President Bush’s trip to Africa tomorrow is motivated in part by fears inside his administration that the billions of dollars in aid to the continent, and a new approach to how it’s disbursed, will not be continued by the next president, top White House officials say.
In what some are calling a “victory lap,” Mr. Bush’s trip will highlight the effect over the past five years of the $1.2 billion the U.S. has sent to fight malaria and the $15 billion to fight HIV/AIDS, which the president wants to double over the next five years.
But the Bush administration also wants to “shine a light” on what they regard as a transforming shift in how foreign aid is distributed, from throwing money at a problem to “performance-based” monetary aid. They hope the next president continues debt relief efforts and Mr. Bush’s Millennium Challenge Account (MCA), which requires countries to take steps toward the rule of law to receive aid for things like infrastructure.

**SUPPLIED MATERIAL**
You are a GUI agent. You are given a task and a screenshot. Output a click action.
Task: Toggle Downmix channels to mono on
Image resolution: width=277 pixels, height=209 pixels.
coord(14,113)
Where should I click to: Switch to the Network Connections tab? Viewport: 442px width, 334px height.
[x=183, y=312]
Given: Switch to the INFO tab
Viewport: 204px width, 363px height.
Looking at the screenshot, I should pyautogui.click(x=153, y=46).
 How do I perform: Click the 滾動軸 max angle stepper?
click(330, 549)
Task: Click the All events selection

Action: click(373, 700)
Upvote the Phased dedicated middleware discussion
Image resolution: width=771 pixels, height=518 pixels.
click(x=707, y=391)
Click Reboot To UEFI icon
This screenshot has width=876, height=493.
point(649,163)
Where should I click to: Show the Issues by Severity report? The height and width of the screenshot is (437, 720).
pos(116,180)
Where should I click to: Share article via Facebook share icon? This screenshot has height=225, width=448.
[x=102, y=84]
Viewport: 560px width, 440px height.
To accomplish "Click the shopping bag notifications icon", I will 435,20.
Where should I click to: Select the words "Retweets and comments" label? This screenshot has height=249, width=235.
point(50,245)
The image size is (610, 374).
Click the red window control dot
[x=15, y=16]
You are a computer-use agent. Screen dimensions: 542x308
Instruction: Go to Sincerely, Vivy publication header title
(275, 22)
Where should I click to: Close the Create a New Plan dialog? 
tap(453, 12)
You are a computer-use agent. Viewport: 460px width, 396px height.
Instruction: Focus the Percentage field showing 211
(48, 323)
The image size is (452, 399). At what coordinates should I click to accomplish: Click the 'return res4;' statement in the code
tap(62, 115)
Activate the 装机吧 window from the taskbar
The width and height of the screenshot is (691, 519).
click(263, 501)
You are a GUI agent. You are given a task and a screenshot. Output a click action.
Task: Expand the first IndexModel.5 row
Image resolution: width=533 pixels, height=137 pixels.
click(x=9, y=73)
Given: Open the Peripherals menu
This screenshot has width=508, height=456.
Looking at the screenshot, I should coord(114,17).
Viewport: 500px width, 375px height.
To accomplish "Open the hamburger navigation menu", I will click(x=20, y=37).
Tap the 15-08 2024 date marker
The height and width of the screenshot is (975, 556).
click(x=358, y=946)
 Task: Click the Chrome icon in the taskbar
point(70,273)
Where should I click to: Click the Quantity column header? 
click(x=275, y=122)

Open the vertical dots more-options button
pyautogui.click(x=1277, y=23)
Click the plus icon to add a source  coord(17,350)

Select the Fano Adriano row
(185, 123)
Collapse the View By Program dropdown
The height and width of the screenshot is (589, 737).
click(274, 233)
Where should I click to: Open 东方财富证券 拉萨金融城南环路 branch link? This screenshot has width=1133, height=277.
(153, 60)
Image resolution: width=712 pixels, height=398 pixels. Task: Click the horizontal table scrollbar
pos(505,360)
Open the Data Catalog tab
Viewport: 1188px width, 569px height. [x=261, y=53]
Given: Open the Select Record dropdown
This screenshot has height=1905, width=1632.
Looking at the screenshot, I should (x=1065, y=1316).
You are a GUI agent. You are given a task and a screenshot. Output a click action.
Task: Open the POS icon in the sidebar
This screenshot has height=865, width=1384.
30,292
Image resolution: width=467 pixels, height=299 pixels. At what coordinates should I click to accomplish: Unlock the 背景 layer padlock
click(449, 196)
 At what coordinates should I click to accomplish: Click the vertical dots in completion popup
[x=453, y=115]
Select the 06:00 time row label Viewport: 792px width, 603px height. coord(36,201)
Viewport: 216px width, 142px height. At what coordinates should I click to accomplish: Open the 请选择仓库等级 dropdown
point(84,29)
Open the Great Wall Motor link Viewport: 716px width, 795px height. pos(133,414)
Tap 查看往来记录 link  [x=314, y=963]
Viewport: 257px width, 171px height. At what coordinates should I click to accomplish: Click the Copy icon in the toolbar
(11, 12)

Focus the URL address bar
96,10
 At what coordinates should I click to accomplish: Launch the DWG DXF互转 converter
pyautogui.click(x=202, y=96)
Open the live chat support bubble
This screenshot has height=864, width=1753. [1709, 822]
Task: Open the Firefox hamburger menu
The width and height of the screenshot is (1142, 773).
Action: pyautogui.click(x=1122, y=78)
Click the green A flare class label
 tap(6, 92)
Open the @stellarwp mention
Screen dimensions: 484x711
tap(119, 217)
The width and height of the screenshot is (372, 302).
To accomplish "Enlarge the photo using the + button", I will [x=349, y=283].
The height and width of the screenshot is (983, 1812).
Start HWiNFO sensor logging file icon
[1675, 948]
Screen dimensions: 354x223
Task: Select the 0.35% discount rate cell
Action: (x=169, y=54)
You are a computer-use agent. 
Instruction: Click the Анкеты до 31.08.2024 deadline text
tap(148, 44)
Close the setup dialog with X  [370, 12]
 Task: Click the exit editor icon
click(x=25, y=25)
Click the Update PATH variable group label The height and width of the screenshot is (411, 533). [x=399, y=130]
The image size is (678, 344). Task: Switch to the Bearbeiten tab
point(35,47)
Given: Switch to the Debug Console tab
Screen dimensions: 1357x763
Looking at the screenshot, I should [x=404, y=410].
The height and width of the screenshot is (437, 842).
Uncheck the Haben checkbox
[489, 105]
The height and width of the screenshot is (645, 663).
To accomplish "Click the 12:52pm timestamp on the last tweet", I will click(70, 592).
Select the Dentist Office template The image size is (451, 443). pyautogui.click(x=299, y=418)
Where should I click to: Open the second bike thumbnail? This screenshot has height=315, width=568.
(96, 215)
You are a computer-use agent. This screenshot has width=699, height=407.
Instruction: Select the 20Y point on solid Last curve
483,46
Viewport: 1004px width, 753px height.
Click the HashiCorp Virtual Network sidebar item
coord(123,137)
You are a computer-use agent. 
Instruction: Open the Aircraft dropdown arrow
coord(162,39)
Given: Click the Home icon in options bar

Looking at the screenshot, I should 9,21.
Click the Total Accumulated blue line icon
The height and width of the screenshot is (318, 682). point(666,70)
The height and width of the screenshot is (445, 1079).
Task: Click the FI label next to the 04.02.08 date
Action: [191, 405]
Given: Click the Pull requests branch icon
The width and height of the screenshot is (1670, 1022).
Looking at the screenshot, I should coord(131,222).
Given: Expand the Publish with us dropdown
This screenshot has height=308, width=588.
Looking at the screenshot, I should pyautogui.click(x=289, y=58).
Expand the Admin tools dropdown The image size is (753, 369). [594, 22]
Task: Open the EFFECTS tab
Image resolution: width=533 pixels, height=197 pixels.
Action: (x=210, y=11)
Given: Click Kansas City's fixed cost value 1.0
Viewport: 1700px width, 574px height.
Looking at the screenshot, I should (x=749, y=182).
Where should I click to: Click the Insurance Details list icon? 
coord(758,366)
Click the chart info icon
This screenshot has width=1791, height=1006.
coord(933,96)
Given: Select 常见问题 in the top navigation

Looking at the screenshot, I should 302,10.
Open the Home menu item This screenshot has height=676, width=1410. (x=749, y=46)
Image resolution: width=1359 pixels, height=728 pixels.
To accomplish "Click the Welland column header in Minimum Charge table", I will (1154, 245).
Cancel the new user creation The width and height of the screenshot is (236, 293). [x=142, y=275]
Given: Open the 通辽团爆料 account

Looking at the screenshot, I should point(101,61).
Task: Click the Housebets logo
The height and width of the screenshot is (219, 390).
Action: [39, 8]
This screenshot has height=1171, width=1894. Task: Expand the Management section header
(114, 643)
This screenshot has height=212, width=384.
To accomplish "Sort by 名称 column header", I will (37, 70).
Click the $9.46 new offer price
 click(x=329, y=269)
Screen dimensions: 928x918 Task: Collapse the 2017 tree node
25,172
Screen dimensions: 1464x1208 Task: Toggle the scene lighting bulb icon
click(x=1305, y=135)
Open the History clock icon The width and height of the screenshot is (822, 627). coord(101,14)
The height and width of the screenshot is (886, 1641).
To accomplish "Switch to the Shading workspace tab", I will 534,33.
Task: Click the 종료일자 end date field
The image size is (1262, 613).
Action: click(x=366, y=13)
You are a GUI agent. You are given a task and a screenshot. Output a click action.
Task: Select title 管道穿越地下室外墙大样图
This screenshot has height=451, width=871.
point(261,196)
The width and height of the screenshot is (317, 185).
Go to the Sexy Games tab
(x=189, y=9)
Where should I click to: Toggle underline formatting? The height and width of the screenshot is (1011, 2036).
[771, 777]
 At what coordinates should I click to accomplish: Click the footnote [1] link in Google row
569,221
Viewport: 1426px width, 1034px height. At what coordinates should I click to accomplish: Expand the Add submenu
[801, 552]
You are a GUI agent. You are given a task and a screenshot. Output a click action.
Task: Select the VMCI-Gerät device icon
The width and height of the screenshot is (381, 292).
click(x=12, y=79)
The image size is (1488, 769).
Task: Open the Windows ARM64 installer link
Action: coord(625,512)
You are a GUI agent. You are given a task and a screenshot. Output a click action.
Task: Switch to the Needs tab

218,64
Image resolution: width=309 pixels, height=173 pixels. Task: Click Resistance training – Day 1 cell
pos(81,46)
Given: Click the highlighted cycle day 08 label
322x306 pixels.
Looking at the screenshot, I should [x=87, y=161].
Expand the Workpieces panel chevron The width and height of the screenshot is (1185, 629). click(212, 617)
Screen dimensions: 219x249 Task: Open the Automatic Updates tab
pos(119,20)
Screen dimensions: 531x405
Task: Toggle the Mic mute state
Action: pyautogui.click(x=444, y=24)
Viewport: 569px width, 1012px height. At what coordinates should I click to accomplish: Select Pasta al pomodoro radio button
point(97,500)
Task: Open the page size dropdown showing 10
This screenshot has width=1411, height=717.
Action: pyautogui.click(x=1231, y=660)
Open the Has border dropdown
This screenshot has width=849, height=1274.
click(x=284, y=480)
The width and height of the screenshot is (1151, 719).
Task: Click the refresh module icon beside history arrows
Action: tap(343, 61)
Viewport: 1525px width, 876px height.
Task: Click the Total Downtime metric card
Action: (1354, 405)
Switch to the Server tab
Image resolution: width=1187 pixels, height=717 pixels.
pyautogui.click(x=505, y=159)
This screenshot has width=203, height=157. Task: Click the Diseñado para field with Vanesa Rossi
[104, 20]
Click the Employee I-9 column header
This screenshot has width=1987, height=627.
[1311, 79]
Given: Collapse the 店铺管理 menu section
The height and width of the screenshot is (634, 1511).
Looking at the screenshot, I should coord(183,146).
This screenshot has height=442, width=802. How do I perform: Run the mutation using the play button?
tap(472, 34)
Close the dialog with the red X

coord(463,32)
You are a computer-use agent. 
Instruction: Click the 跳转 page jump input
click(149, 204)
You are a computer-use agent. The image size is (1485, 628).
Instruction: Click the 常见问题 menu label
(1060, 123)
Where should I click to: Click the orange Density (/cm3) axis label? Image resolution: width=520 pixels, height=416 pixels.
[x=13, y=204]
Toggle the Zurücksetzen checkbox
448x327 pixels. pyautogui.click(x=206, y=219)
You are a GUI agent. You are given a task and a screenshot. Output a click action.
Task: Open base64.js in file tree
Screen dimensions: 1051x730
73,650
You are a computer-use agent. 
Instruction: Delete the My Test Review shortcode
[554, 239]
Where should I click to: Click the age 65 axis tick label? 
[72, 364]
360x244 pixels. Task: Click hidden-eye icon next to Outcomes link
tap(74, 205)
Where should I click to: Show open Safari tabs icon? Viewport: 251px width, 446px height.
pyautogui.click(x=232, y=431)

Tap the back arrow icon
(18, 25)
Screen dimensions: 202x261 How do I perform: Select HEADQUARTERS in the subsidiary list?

**WRITTEN REQUEST**
Set down, word for word, the part of the news report above on President Bush's trip to Africa between "President Bush’s trip" and "House officials say.", inclusive.

**EXERCISE OUTPUT**
President Bush’s trip to Africa tomorrow is motivated in part by fears inside his administration that the billions of dollars in aid to the continent, and a new approach to how it’s disbursed, will not be continued by the next president, top White House officials say.